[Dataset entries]
*****

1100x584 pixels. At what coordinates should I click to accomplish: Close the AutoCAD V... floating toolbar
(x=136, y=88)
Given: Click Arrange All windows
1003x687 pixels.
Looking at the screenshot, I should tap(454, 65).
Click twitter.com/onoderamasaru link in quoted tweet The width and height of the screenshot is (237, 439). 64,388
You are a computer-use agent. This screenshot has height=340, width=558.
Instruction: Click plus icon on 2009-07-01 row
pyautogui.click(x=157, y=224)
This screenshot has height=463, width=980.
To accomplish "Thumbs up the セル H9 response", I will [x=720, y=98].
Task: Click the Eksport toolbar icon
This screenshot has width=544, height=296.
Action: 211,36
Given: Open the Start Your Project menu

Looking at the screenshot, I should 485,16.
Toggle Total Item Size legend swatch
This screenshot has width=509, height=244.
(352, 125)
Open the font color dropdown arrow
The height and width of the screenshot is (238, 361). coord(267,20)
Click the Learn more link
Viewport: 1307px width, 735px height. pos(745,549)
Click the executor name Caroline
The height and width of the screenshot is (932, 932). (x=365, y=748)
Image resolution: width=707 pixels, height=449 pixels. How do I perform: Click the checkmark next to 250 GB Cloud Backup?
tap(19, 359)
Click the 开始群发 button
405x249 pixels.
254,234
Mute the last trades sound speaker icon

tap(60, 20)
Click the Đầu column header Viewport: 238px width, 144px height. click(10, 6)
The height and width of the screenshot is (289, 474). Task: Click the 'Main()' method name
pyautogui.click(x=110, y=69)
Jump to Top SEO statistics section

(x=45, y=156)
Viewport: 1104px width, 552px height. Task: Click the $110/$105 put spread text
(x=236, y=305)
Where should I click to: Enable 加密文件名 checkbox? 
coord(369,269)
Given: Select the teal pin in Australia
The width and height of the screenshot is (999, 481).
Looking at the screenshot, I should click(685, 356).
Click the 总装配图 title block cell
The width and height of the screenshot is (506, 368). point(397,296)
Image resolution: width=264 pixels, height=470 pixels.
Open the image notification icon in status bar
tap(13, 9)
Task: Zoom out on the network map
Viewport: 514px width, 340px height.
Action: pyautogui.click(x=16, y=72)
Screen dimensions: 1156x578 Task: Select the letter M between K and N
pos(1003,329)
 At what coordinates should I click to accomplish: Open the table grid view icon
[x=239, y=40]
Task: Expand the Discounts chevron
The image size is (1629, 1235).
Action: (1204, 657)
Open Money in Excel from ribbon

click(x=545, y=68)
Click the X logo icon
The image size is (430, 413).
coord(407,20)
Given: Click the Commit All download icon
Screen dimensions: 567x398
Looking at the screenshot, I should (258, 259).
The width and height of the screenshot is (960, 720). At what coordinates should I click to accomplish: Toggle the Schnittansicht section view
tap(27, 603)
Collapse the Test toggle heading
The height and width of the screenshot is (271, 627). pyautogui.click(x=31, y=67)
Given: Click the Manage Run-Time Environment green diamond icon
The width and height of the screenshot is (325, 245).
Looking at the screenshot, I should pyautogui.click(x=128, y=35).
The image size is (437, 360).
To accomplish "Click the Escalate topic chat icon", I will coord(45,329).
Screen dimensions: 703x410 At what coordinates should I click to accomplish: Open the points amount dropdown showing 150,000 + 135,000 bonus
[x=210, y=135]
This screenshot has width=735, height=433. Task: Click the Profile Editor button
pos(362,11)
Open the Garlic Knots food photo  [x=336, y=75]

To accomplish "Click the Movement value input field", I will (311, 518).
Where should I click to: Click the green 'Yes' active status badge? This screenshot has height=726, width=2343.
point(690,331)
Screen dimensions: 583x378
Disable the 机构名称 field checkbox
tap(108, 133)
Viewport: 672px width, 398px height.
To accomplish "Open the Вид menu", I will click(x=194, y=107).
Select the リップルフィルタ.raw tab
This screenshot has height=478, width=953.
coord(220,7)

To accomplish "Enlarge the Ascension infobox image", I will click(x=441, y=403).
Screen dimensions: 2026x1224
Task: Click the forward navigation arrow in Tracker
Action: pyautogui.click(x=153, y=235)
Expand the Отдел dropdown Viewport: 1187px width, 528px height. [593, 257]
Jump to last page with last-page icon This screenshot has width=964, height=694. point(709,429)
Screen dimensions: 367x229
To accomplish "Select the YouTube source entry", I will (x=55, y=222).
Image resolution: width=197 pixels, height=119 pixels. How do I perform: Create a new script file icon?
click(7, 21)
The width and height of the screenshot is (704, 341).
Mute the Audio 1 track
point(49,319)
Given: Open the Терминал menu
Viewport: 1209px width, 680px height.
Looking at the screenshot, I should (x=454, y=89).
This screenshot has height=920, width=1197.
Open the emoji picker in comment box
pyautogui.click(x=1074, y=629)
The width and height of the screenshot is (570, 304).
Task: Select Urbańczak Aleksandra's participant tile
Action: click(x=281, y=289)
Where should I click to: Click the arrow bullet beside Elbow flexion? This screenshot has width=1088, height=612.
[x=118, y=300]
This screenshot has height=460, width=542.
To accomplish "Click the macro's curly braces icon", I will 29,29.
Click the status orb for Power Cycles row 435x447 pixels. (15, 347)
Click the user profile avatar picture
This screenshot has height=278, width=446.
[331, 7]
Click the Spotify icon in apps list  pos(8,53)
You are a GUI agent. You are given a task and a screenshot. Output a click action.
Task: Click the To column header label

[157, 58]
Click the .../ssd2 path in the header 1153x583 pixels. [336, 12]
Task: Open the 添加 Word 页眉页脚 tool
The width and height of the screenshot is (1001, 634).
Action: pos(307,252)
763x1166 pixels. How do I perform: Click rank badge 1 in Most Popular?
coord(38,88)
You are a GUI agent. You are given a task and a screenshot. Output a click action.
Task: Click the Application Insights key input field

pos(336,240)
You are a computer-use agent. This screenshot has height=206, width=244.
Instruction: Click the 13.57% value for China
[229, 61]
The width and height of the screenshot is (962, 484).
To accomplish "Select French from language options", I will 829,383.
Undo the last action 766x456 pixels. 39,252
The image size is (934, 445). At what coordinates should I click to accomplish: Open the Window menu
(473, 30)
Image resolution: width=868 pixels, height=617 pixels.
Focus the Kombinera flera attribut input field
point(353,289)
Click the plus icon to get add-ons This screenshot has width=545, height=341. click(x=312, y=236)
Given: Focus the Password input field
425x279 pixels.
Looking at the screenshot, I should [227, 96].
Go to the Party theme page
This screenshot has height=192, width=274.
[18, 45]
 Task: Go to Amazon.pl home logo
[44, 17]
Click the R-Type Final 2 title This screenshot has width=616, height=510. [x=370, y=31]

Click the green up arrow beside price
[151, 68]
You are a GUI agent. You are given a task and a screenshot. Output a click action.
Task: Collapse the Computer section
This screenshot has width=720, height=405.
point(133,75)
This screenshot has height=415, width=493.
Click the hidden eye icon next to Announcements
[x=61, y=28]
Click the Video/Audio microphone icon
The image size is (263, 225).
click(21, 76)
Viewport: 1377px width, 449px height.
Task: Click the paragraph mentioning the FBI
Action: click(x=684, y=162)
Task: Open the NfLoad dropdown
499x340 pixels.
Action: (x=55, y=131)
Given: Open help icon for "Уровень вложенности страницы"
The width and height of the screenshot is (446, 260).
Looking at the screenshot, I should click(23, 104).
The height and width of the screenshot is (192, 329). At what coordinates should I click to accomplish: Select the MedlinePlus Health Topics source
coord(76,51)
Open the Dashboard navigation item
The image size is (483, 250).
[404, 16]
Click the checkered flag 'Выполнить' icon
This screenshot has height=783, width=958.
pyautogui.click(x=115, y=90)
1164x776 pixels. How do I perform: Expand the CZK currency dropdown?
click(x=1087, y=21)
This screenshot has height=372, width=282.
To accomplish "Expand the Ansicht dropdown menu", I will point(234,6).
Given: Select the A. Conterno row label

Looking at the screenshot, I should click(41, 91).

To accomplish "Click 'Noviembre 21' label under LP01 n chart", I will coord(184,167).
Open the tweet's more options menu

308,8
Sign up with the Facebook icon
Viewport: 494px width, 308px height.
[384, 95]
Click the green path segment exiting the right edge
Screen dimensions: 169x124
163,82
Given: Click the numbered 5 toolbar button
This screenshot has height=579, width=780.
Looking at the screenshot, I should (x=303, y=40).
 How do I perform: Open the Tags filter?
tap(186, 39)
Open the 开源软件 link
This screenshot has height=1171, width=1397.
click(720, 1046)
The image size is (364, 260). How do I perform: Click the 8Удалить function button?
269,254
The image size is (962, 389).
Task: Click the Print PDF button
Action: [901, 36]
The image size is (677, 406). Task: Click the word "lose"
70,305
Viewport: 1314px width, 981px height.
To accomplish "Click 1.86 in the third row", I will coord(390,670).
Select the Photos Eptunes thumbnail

*****

**Problem to solve:**
Scan the data for lines containing "with" and copy all of them.

**Your solution:**
Jump to last page with last-page icon This screenshot has width=964, height=694. point(709,429)
Sign up with the Facebook icon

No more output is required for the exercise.